A bisserl was geht immer

Soziologie Münchner Studierende haben nach dem Menschen hinter dem Pfandflaschensammler geforscht
Ausgabe 35/2015
Man sieht sie häufig, weiß aber wenig über sie: Flaschensammler in der Stadt
Man sieht sie häufig, weiß aber wenig über sie: Flaschensammler in der Stadt

Foto: Horst Galuschka/Imago

Am Bahnhof entwickelt sich eine Diskussion zwischen einem Beschäftigten der Deutschen Bahn und einem Mann mit Plastiktüte: einem Pfandflaschensammler, den der Bahnangestellte davon abhalten will, in einer Mülltonne nach Verwertbarem zu suchen. Das sei verboten, sagt der Ordnungshüter. Die Polizei habe es ihm erlaubt, widerspricht der Flaschensammler. „Aber ich sage, es ist verboten. Weil das so in der Hausordnung steht.“ Es scheint, als würde der Bahnangestellte gleich explodieren, er droht mit Platzverbot für den gesamten Bahnhof. Der Flaschensammler ist inzwischen weitergegangen, der angekündigte Zug immer noch nicht da.

Man sieht sie in den Straßen und Parks der großen Städte immer häufiger, weiß aber wenig über diese Menschen. Wer sind sie eigentlich, die Flaschensammler? Die Leute, für die man das leere Straßenbier an der nächsten Ecke abstellt? In einem Forschungsprojekt haben sich Studierende der Münchner Hochschule für angewandte Wissenschaften, Fachbereich Soziale Arbeit, mit dem Phänomen beschäftigt. Seit 2013 haben sie unter der Leitung der Sozialwissenschaftler Philipp Catterfeld und Alban Knecht im Münchner Bahnhofsviertel Interviews mit Sammlern geführt. Nun sind die Texte in dem Buch Flaschensammeln. Überleben in der Stadt (UVK, 184 Seiten, 24,99 Euro) erschienen. Es ist eine Annäherung: In 40 Reportagen werden verschiedene Motive und Sammlertypen erforscht. In den meisten Fällen handelt es sich um eine aus der Not geborene Tätigkeit, die Gespräche drehen sich um die Scham, in der Öffentlichkeit dabei gesehen zu werden, wie man im Müll sucht. Darum, wie man aus dem Flaschensammeln einen Job macht, der mit großer Disziplin ausgeübt werden muss. Morgens aus dem Haus, was Anständiges anziehen, Krankmachen kommt nicht in Frage.

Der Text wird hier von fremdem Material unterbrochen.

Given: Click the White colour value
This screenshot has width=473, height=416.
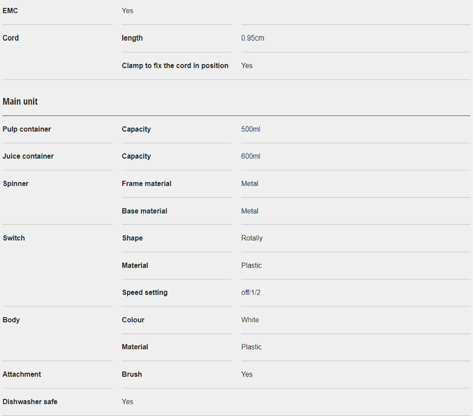Looking at the screenshot, I should (250, 320).
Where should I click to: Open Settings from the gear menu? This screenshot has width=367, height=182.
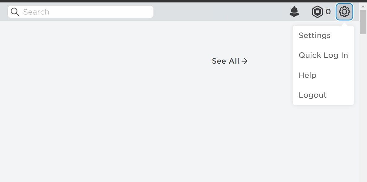[x=315, y=36]
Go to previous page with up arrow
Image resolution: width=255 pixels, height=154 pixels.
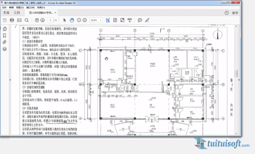[x=37, y=20]
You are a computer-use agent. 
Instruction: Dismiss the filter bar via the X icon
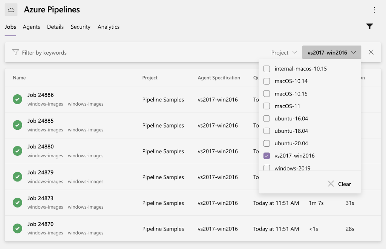point(371,52)
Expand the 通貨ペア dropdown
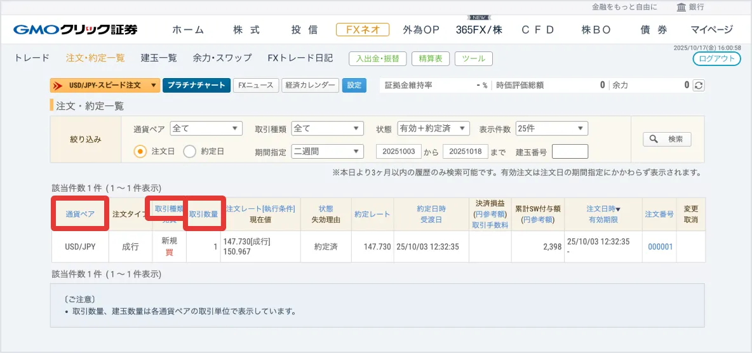This screenshot has height=353, width=752. point(206,128)
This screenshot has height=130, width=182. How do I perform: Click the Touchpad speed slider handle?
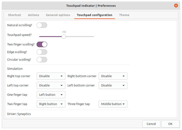click(x=64, y=37)
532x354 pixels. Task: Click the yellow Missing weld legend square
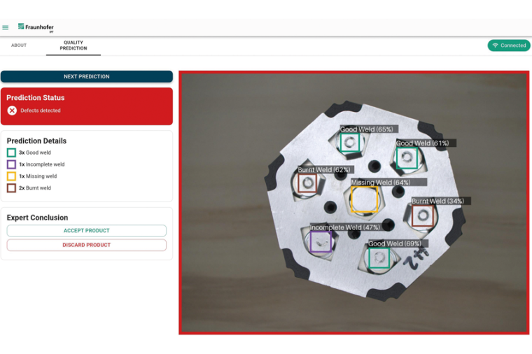11,176
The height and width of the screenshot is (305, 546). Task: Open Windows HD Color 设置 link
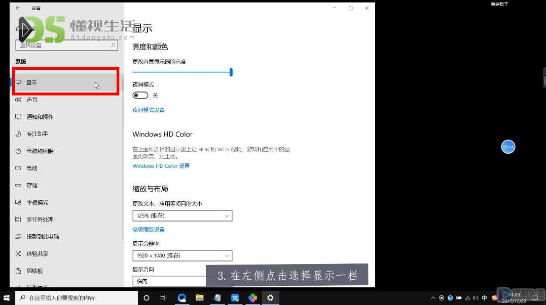(161, 165)
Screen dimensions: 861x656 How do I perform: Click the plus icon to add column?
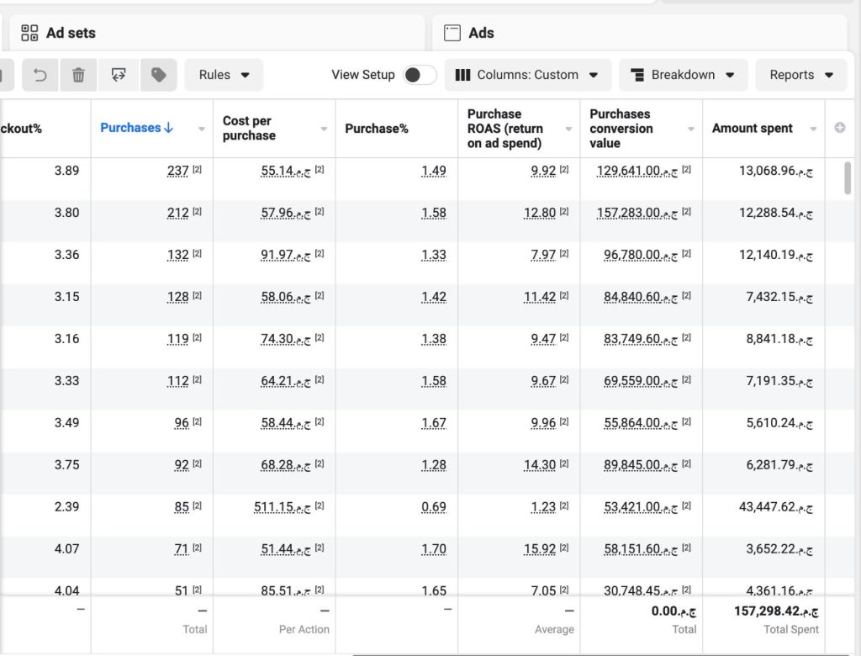pos(839,129)
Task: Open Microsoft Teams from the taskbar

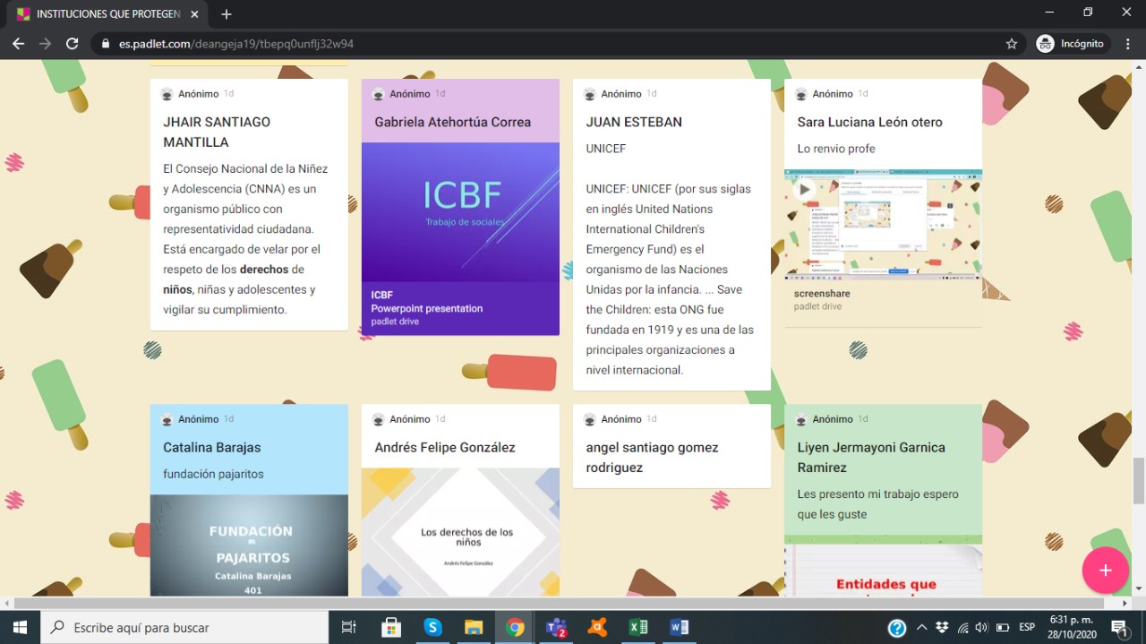Action: click(556, 627)
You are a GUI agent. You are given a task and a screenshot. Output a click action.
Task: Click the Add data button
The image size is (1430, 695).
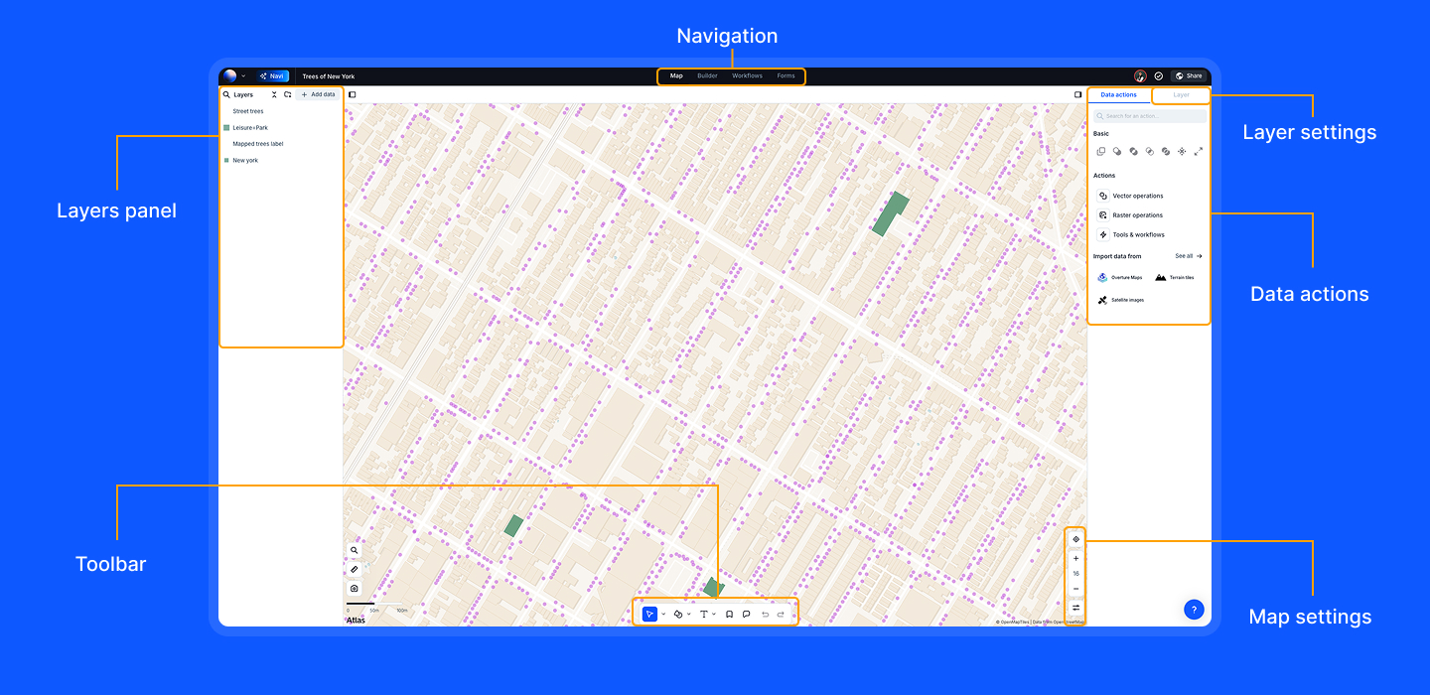click(x=318, y=95)
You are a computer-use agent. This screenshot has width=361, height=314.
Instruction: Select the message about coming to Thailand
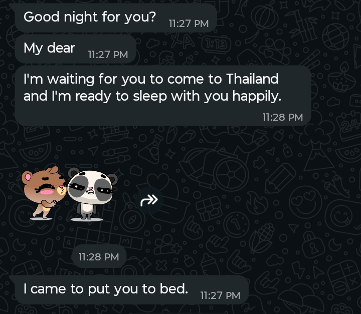pyautogui.click(x=163, y=96)
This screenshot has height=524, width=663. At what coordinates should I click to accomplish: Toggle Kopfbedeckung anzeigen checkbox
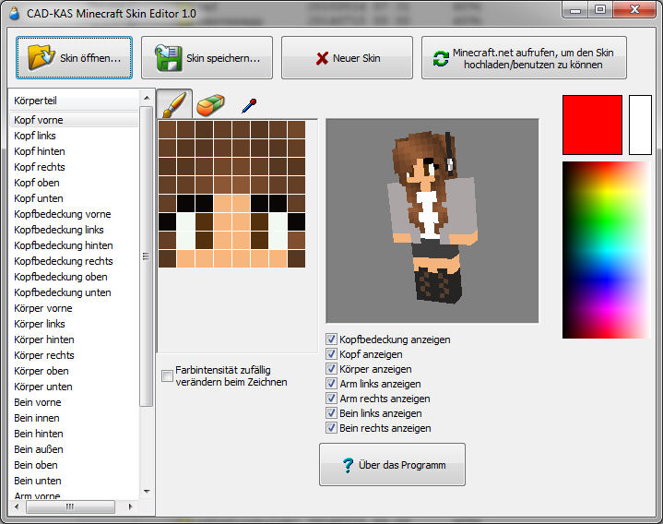(x=332, y=339)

Männlich und meist schon im Rentenalter sind 90 Prozent der Flaschensammler, darin ist die Gruppe homogen. Außerdem eint sie der Wunsch, eine Aufgabe zu haben, die einer Arbeit ähnelt – eine feste Tagesstruktur, wie es auch der Freiburger Soziologe Sebastian J. Moser in seiner Dissertation Pfandsammler. Erkundungen einer urbanen Sozialfigur (2014) beschreibt. Etwas Redliches tun, erklären die Flaschensammler selbst, manche haben durchaus Freude an ihrer Tätigkeit.

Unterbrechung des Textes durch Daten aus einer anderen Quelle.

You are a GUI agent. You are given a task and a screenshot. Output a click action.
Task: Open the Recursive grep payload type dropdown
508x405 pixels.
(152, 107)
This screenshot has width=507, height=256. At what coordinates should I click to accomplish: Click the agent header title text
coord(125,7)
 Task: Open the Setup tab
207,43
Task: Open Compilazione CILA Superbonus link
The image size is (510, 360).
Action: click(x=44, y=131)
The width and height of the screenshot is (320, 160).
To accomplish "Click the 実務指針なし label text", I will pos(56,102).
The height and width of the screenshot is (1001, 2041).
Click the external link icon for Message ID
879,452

In den Texten der Münchner Flaschensammlerforschenden kommt der Rentner vor, der sowieso mit dem Hund raus muss. Warum dann nicht gleich das Geld einstecken, das praktisch auf der Straße liegt? Oder der junge Mann, der scheinbar zielstrebig seines Weges geht und erst wenn er denkt, dass ihn niemand sieht, in die Mülltonne greift. Oder die Frau mittleren Alters, die beim Open-Air-Konzert freundlich, aber bestimmt die Besucher dazu auffordert, ihr die Flaschen zu geben. Und der chinesische Migrant macht jeden Tag seine Fahrradtour durch die Stadt und kommt abends schwer bepackt wieder nach Hause. Er scheint sich als hauptberuflicher Flaschensammler selbstständig gemacht zu haben.

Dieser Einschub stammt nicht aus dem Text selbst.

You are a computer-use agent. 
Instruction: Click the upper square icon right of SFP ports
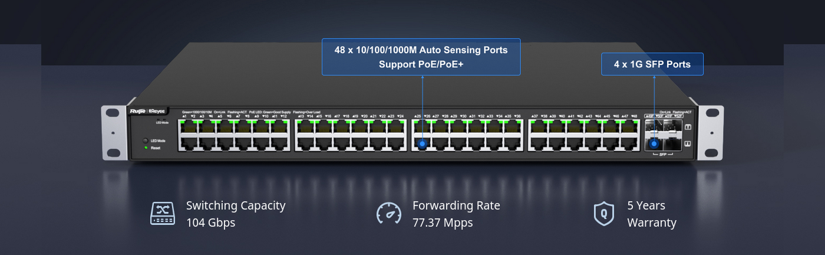click(687, 127)
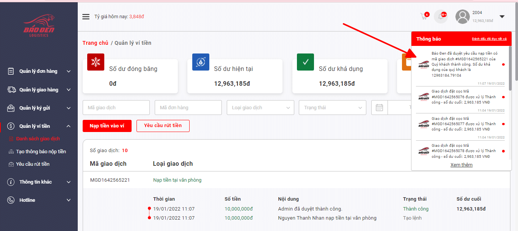Image resolution: width=518 pixels, height=231 pixels.
Task: Click the hamburger menu icon
Action: pos(86,17)
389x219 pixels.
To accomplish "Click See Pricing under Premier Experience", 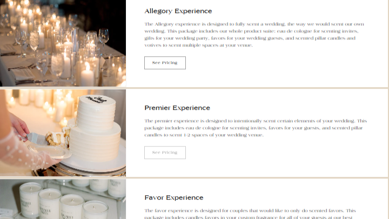I will coord(165,152).
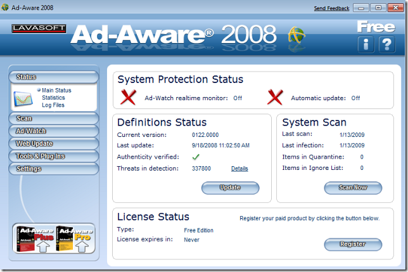Open help with the question mark icon
This screenshot has width=408, height=272.
coord(386,44)
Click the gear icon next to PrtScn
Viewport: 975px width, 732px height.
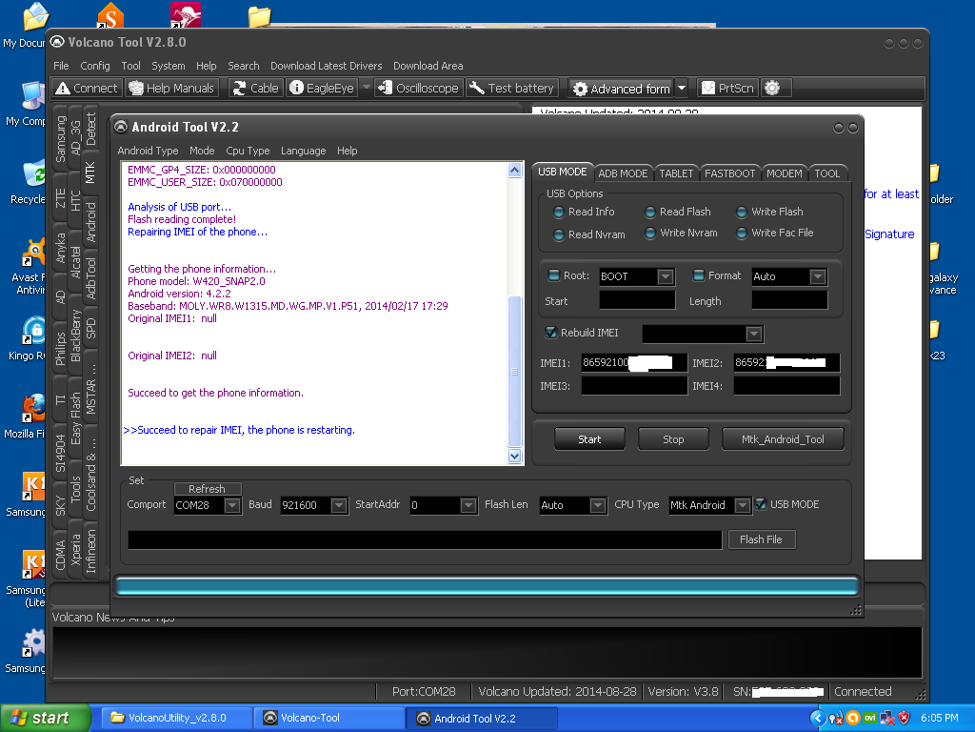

Doch wie landet jemand in diesem Job? Welche sind die familiären oder gesellschaftlichen Hintergründe? In diesen Münchner Geschichten bekommen Menschen ein Gesicht, die viele nur schnöde als Penner bezeichnen würden. Und die Lesenden bekommen Tipps: Das Flaschensammeln hat echtes Suchtpotenzial, meiden Sie deshalb Bahnhöfe.